2024'ün başlarında, Irak'ın üç başkanlığı, Cumhurbaşkanı, Başbakan ve Parlamento Başkanı, Bağımsız Yüksek Seçim Komisyonu'na (IHEC) lojistik ve teknik desteği önceliklendirerek seçim hazırlıklarına odaklandı. Tartışmaları, iyi organize edilmiş bir seçim sürecinin önemini vurguladı.
Temsilciler Konseyi, önemli bir hamleyle, yargı kararının ardından 13 Ocak 2025'te IHEC Komiserler Kurulu'nun yetkisini iki yıl daha uzattı.
Bu temel adımlara rağmen, siyasi partiler henüz kampanyalarını tam olarak başlatmadı.
Hukuk Devleti koalisyonu milletvekili Casim El Musavi, ivmenin yavaş kaldığını belirtti. "Şimdiye kadar, siyasi blokların seçimlere doğru kararlı adımlar attığını görmedik. Şu anda her şey ön görüşmeler aşamasında ve gerçek rekabet ancak oylama öncesindeki son aylarda başlayacak.”
Ekim 2025'te seçimler yapılacağından, önümüzdeki aylarda siyasi manevraların artması bekleniyor. Mukteda Sadr ve hareketinin potansiyel dönüşü önemli bir faktör olarak ortaya çıkıyor. Koordinasyon Çerçevesi'ndeki kıdemli bir isim olan Rahman El Cezeri, Sadr liderliğindeki Yurtsever Şii Hareketi'nin dönüşüyle ilgili resmi bir duyurunun Ramazan'dan sonra beklendiğini söyledi. “Hareket, Şii siyasi yelpazesindeki en zorlu güç olmaya devam ediyor ve Sadr resmen yarışa yeniden katılırsa, şüphesiz önemli bir yarışmacı olarak ortaya çıkacaktır,” diye doğruladı.

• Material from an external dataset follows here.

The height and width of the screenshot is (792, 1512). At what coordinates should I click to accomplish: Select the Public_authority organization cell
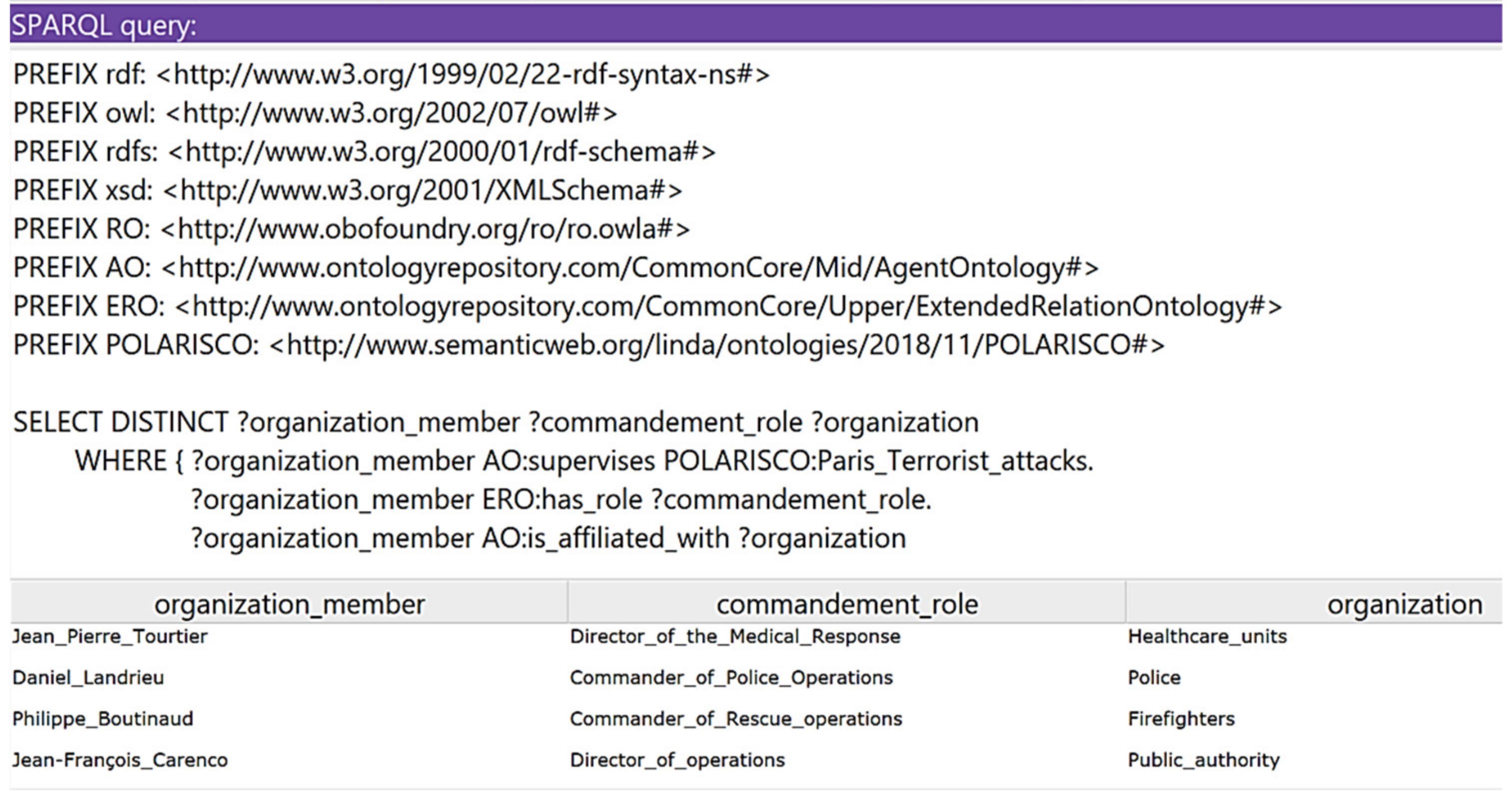coord(1203,760)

Sadr'ın olası dönüşü, siyasi rakiplerinden şimdiden tepki aldı. Şubat ayının başlarında hareketi, Sadristlerin siyasi arenaya geri dönüp dönmemesinden bağımsız olarak Koordinasyon Çerçevesi'nin bir sonraki hükümette baskın bir güç olmaya devam edeceğini iddia eden Nuri Maliki'nin yorumlarına sert bir şekilde yanıt verdi.
Üst düzey bir Sadrist figür, herhangi bir işbirliği fikrini reddetti. "Hareketimiz siyasi sahneye geri dönerse, bu bizim kendi şartlarımız doğrultusunda olacak. Bir sonraki hükümeti kurarken Koordinasyon Çerçevesi ile güçlerimizi birleştirme niyetimiz yok," diye doğruladı.
Koordinasyon Çerçevesi içindeki bazı kişilerin Sadr'ın ulusal çoğunluk hükümeti vizyonuna uymayı seçebileceğini, ancak "reform etmeye çalıştığımız her şeyi temsil eden bir koalisyonun yanında durduğumuz düşünülebilir bir senaryo olmadığını" daha ayrıntılı olarak açıkladı.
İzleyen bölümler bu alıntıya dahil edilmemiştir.